Do you believe there's such a thing as a soulmate?

Friday, March 12, 2010

You Married the Paralegal!

Two Stories:

A man starts dating a woman who is a paralegal. She tells him that she plans to go to law school and one day practice law. The man commends her on this. Eventually, man and woman become husband and wife. Woman comes to man one day and tells him that, although she’d like to finish her degree, she’s not as keen on being a lawyer as she once was. Man says, “As long as you’re sure, it’s fine by me. I married the paralegal.”

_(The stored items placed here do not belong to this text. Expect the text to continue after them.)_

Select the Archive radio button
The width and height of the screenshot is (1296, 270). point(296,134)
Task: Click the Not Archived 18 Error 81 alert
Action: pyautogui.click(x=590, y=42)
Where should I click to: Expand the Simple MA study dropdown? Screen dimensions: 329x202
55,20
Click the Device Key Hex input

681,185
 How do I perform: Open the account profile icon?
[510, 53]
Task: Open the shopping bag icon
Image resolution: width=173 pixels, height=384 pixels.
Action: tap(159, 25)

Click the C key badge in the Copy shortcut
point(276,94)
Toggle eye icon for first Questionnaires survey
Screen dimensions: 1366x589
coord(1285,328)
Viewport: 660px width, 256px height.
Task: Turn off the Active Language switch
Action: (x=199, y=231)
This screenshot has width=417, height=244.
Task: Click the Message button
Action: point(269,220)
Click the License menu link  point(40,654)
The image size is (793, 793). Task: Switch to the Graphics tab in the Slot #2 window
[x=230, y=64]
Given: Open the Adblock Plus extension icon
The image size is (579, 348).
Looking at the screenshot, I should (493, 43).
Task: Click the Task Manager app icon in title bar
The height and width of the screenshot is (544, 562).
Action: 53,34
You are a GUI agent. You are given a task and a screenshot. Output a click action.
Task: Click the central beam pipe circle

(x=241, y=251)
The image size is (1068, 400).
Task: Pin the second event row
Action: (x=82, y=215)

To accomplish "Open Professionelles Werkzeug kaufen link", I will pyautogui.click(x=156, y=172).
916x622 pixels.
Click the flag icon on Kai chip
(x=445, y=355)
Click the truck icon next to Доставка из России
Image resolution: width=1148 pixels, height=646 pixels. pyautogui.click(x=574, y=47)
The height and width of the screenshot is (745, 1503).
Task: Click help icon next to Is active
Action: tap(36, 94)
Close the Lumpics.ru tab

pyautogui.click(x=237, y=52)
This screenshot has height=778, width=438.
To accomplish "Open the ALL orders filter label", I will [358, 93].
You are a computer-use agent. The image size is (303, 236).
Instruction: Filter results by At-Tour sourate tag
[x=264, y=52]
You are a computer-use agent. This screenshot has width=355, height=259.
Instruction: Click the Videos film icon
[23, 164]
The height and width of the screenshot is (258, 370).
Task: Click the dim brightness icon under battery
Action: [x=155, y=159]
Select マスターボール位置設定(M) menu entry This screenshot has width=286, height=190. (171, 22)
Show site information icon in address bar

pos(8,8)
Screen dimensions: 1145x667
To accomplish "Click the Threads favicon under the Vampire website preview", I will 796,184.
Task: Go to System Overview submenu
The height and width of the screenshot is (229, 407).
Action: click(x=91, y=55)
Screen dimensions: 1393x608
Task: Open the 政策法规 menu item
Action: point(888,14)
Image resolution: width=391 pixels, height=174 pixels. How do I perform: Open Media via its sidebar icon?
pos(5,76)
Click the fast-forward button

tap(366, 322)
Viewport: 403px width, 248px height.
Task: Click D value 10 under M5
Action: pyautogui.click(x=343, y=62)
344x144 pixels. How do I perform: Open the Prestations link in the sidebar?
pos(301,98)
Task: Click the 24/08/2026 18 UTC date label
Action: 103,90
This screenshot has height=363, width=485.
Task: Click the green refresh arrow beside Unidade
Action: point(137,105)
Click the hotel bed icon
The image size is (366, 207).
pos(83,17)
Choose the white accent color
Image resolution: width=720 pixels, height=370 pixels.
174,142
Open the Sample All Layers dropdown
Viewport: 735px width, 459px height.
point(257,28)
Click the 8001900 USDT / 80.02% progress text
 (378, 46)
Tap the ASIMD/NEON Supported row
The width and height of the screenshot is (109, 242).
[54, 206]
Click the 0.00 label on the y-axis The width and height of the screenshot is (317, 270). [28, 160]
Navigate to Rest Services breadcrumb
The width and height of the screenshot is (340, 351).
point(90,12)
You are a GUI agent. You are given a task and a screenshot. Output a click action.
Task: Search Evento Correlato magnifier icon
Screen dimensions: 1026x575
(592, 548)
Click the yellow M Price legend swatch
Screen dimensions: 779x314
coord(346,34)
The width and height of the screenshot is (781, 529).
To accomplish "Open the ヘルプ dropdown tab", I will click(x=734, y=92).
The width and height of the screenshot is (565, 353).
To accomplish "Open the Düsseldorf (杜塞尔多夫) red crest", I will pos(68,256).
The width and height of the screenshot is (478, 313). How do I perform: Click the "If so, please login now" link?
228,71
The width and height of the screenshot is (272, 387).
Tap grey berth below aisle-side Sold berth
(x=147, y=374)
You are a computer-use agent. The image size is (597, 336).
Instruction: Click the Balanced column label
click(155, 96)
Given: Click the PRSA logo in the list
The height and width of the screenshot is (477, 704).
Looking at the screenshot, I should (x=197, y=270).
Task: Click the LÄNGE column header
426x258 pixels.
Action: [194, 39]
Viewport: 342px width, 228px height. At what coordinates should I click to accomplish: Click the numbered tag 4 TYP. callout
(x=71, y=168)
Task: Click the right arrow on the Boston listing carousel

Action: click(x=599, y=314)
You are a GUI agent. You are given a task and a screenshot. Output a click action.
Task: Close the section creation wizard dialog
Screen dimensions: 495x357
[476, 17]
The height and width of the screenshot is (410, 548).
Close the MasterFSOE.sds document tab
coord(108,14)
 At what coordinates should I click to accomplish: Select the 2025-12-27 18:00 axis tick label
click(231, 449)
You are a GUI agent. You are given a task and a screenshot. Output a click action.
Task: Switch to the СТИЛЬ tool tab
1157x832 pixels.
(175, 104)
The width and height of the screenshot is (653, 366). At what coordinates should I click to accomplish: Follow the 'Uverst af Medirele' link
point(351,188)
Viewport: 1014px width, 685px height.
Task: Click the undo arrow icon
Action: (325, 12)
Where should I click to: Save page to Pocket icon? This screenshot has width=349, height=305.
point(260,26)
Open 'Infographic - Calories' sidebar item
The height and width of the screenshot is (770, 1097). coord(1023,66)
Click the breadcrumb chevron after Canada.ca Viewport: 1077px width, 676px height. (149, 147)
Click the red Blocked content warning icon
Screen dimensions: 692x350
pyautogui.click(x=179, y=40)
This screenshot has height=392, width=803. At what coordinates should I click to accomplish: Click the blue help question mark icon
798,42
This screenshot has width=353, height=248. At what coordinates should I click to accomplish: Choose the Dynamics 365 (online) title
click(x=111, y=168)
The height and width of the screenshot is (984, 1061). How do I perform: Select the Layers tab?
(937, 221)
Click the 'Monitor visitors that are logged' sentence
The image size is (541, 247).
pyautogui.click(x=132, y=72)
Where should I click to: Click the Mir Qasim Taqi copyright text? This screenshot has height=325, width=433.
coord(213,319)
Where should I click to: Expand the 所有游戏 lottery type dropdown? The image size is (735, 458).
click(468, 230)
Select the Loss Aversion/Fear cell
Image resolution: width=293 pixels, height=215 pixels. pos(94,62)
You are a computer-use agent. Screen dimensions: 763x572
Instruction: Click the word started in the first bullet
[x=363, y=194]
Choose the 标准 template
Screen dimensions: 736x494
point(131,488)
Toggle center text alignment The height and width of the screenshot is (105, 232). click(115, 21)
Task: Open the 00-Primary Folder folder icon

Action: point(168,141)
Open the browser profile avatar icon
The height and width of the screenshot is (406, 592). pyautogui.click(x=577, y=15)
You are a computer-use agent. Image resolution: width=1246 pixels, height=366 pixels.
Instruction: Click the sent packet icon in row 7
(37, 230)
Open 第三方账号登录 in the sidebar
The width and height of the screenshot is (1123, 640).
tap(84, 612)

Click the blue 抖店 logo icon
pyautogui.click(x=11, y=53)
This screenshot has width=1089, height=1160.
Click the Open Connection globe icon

A woman starts dating a man who is a paralegal. He tells her that he plans to go to law school and one day practice law. The woman commends him on this. Eventually, man and woman become husband and wife. Man comes to woman one day and tells him that, although he’d like to finish his degree, he’s not as keen on being a lawyer as he once was. Woman says, “Where’s this coming from? When we met you had ambition. You were working on your dream of being a lawyer. We’ve discussed this before and you admitted that you were just a little fatigued and needed a break, but that you would eventually get your degree and take the bar exam. Now you’re telling me that the place you were in when I met you is the same place you want to be in forever. I just thought we had the same goals, the same drive. I thought you wanted to do better in life. Maybe I was wrong.”

The Moral:

When a man meets a woman, he pretty much accepts that what he sees is what he gets. If a man isn’t satisfied with a woman’s “here-and-now” he simply keeps searching. If he marries the paralegal and she becomes a lawyer then that’s great, but if she doesn’t she’s still the woman he fell in love with and accepted. For men regression, not lack of progression, is the gravest sin: “When I met her she was 125 pounds; it’s a year later and she’s 140!”

When a woman meets a man, far too often she falls in love with the lawyer (the changes that will [should?] occur with him in the future) as opposed to the paralegal (the reality of the man standing before her). When he doesn’t become the lawyer or seems satisfied with being a paralegal, the woman is disappointed and resentful of his lack of desire to progress. She cannot love the man as he is… only as she expects him to have been.

Bottom Line:

Many women become dissatisfied in their relationships and marriages because they bought into the future instead of the present, because they bet on the potential rather than the actual. Remember, you married the paralegal!